Agora a Eletrobrás distribui como brinde uma edição limitada do DVD, que contém o documentário de Bebeto Abrantes e uma deliciosa coleção de extras. O retrato falado e visual do poeta severino fica ainda mais completo, mais cheio de alma. Em sua reduzida duração de 52 minutos, o filme forçosamente deixou de lado trechos importantes tanto da longa entrevista (sua última) que João Cabral concedeu a Abrantes, como de depoimentos de poetas e intelectuais como José Castello, Lêdo Ivo e o pintor catalão Antoni Tàpies. Esse material se torna público nos extras do DVD. Só do depoimento de Cabral, temos 25 preciosos minutos, separados por temas. Um magnífico passeio pelas recordações do poeta, em sua voz pausada e algo feminina.
Outro regalo do disco é um filmete de 8 minutos, Poeta com Alma, reunindo imagens domésticas de João Cabral em família ao comentário divertido e revelador de sua filha, Inês Cabral.
O que hoje é privilégio dos funcionários e clientes da Eletrobrás precisa ser rapidamente estendido ao público, que poucas chances teve de conferir um dos mais saborosos tributos audiovisuais já feitos a um escritor brasileiro.
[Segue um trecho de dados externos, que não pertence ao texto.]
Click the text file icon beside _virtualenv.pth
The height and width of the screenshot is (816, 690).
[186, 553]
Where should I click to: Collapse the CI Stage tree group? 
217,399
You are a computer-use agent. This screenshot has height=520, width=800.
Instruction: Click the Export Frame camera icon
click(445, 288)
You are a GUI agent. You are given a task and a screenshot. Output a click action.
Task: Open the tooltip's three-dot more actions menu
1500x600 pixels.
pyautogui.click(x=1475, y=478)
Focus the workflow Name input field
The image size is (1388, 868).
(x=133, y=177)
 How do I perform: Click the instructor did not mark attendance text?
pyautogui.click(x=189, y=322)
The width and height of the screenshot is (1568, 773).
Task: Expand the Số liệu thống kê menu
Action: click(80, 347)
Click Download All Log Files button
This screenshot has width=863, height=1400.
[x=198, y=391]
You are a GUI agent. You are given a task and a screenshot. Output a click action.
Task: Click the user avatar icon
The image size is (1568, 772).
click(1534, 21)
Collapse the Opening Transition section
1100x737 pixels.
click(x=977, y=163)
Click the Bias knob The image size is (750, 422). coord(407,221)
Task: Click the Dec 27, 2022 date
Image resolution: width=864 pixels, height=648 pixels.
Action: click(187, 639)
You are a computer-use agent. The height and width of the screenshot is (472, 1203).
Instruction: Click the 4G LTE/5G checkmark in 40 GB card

Leia a seguir a minha resenha do filme à época do Festival do Rio 2003:
Disse o poeta João Cabral que gostaria de ter sido cineasta. Porque nos dois ofícios se trabalha com a imagem. Esse pequeno trecho de sua última entrevista, concedida em 1999 a Bebeto Abrantes, parece nortear toda a narrativa de Recife/Sevilha: João Cabral de Melo Neto. O documentário agarra com sofreguidão cada oportunidade de verter o verbo em coisa audiovisual. Até os depoimentos de poetas e intelectuais (brasileiros e espanhóis) sobre Cabral são entrecortados pela pulsão rítmica da música e das imagens.
Nos antípodas do ressecamento promovido por um Eduardo Coutinho em seus documentários, Abrantes faz largo uso de efeitos digitais, bravuras de edição e uma trilha musical intensa. Seu filme é uma construção assumida – e bem-sucedida. Tudo converge para a sensação de concretude que preside a poesia de Cabral. A música de cordas que ouvimos, assim como o flamenco, estão mais próximas da percussão que da melodia. Da mesma forma, os elementos visuais, tributários da videoarte, mostram pessoas, lugares e objetos em fuga permanente, imagens puras e duras sem conotações afetadamente poéticas. A belíssima seqüência das aspirinas é exemplar de uma busca de ícones concretos para cobrir grandes significados na vida e na obra do poeta.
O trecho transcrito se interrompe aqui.